THE MEAT OF THE MATTER. In all, Ruffino claims "Constellation has ulterior motives for the issuance of the sham Termination Letter in this case: Its affiliate has an obligation to purchase the remaining equity in Ruffino from its current owner under an agreed pricing formula. Constellation does not wish to honor this legally binding obligation and is attempting to avoid it by its bad faith termination."
The lawsuit says that under the provisions of the joint-venture, if Constellation "were to lawfully terminate the Importation Agreement," the Folonari family, who are attempting to exercise their options to sale their 50.1% stake in Ruffino to Constellation, would have to pay Constellation instead. According to a letter from Constellation's subsidiary that is involved in the Ruffino j-v, CBIF, the Folonaris would have to pay "approximately $124 million." Therefore, says the lawsuit, "Constellation and its subsidiary CBIF therefore have ample financial motives to invent a reason to terminate the Importation Agreement.."

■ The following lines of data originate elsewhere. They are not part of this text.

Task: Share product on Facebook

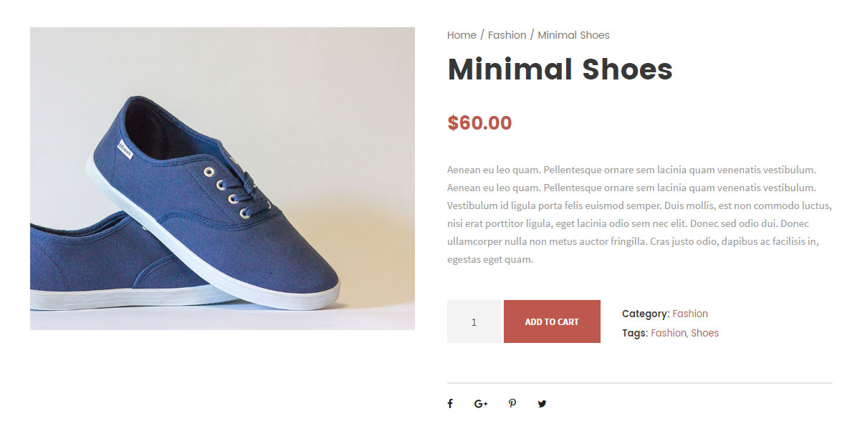Action: (450, 404)

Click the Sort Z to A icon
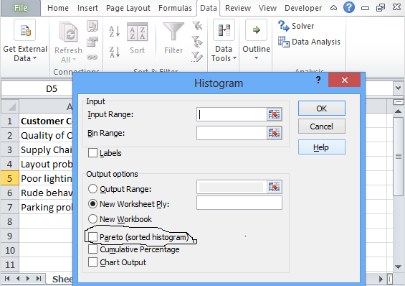click(x=115, y=52)
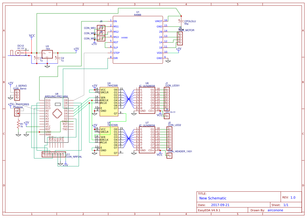Screen dimensions: 307x218
Task: Click the 7805 voltage regulator U3
Action: click(x=47, y=53)
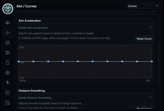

And there you have it. It looks as though this case could see a long and drawn out battle in the courts. A request for comment from Constellation was not returned by press time.
THE IOWA LEGISLATURE has passed a bill that would allow gas stations and convenience stores across the state to sell spirits in their main aisles near their other goods. Currently spirits are partitioned off from c-stores with a separate cash register. The measure now goes to Gov. Terry Branstad for his consideration.
MARYLAND TAX INCREASES PASSES COMMITTEE. A proposal to raise the tax on alcohol from 6% to 9% over the next three years has advanced to the full senate.
BROWN-FORMAN'S BOARD has authorized a stock repurchase program of as much as $250 million through the end of November.
Until Monday, Megan
"Heroing is one of the shortest-lived professions there is."